* **Work instructions**:
Set down the passage from the article on Figs medical scrubs, starting with "The scrubs are" and going on through "to $75 million.", copied exactly.

+++ Text excerpt

Figs Injects Fashion Into Medical Scrubs
For years, the $10-billion medical-uniform business in the U.S. was dominated by a handful of companies making loose, boxy scrubs for personnel in the operating room or caring for the infirm. Fashion was an afterthought.
One day, entrepreneur Heather Hasson was grabbing coffee with a friend who was a nurse practitioner, dressed in her mundane scrubs that most medical staff accepted as the only way to dress. The woman’s colleagues complained frequently about spending 13-hour days in bulky clothes that weren’t even comfortable.
With that introduction to scrubs, Hasson thought she could inject some style and performance into the medical workwear by using the cutting-edge activewear and performance fabrics that were becoming fashionable.
“Everybody else was focused on the athlete. How come people are not focused on the medical professional? They save lives,” Hasson said. “These scrubs will help them perform better, and they will be stylish.”
She teamed up with Trina Spear, who had an MBA from Harvard University, to start Figs in 2013. The two, who serve as co-founders and co–chief executive officers, developed a line of scrubs with slimmer fits, trendy silhouettes and colors that could be found on a Pantone color chart.
The scrubs are made with a proprietary fabric that includes an antimicrobial fabric with four-way stretch, which makes them as comfortable as a pair of sweats. Most of the brand’s sales are made on the company’s direct-to-consumer channel, wearfigs.com.
The new styles have paid off. In December 2017, Figs raised $65 million in an investment round from Tulco, a company founded by Thomas Tull, former chairman of Legendary Entertainment. It brought the company’s total investment to $75 million.

++++++
+++ Supplied data

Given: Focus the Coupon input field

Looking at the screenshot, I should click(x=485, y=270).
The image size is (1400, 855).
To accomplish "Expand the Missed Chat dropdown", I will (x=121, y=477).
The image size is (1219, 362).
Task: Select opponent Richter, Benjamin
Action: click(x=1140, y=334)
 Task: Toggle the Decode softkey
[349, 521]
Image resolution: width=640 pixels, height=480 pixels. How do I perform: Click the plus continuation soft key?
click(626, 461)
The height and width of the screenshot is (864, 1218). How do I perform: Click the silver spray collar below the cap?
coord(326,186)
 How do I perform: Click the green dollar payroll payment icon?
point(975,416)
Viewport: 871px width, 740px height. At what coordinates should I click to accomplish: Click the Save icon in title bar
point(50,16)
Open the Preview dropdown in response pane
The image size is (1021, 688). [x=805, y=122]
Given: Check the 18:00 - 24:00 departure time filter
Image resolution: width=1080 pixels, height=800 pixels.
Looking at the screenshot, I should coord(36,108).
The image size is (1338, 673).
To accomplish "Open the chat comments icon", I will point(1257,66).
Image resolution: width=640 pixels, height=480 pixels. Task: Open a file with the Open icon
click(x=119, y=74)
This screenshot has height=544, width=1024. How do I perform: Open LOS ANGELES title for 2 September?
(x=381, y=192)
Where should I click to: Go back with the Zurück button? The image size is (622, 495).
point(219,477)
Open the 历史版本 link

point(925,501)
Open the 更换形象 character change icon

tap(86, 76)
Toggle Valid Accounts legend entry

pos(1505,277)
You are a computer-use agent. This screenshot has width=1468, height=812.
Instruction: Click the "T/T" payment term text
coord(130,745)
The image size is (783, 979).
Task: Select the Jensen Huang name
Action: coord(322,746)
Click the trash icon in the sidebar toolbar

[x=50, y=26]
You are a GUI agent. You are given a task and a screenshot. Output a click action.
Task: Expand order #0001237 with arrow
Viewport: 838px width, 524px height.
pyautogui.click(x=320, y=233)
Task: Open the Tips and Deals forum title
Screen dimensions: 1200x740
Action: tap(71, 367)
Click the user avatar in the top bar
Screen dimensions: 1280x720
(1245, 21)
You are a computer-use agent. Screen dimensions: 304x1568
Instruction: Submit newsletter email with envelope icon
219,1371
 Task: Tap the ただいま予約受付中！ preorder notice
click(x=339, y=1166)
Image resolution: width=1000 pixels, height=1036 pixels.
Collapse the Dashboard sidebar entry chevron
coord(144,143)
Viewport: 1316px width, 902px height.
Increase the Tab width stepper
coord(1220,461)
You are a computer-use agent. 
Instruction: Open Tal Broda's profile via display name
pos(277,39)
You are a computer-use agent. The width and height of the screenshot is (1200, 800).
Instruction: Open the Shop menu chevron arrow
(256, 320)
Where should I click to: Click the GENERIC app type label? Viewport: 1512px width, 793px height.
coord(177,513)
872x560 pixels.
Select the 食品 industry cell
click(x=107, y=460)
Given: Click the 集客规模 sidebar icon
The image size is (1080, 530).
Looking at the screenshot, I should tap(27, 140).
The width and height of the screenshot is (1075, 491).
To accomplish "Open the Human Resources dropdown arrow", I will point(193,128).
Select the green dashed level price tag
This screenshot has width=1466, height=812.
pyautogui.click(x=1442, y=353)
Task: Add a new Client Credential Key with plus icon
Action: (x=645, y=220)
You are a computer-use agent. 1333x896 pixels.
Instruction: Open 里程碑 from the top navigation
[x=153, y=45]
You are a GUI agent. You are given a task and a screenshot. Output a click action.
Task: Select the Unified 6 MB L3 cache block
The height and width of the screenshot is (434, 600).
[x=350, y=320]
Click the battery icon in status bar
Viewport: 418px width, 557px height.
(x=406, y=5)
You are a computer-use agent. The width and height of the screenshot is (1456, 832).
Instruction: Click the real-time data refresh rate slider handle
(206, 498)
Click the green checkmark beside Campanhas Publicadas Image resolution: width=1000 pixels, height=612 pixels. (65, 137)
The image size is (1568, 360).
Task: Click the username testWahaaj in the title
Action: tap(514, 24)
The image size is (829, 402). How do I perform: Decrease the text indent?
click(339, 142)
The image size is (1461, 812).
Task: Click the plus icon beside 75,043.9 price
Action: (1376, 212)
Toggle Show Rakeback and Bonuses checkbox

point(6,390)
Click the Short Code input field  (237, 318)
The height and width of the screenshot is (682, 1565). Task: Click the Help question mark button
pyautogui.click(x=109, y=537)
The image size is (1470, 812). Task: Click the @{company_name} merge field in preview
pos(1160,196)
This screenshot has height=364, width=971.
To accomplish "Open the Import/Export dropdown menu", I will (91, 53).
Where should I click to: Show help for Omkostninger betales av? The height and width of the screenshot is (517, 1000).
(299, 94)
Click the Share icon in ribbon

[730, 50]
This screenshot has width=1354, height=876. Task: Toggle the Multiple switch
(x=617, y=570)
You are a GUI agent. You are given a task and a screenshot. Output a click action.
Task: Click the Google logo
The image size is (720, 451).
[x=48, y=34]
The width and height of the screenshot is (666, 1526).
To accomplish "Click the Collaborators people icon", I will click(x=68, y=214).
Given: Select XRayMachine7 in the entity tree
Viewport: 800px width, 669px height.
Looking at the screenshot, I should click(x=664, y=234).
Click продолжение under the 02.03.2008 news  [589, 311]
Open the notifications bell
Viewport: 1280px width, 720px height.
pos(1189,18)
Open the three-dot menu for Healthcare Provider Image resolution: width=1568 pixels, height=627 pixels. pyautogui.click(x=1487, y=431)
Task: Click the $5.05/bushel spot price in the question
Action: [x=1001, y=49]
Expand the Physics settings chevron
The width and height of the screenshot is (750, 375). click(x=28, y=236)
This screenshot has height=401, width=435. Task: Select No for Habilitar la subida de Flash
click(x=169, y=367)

++++++

* **Written solution**:
The scrubs are made with a proprietary fabric that includes an antimicrobial fabric with four-way stretch, which makes them as comfortable as a pair of sweats. Most of the brand’s sales are made on the company’s direct-to-consumer channel, wearfigs.com.
The new styles have paid off. In December 2017, Figs raised $65 million in an investment round from Tulco, a company founded by Thomas Tull, former chairman of Legendary Entertainment. It brought the company’s total investment to $75 million.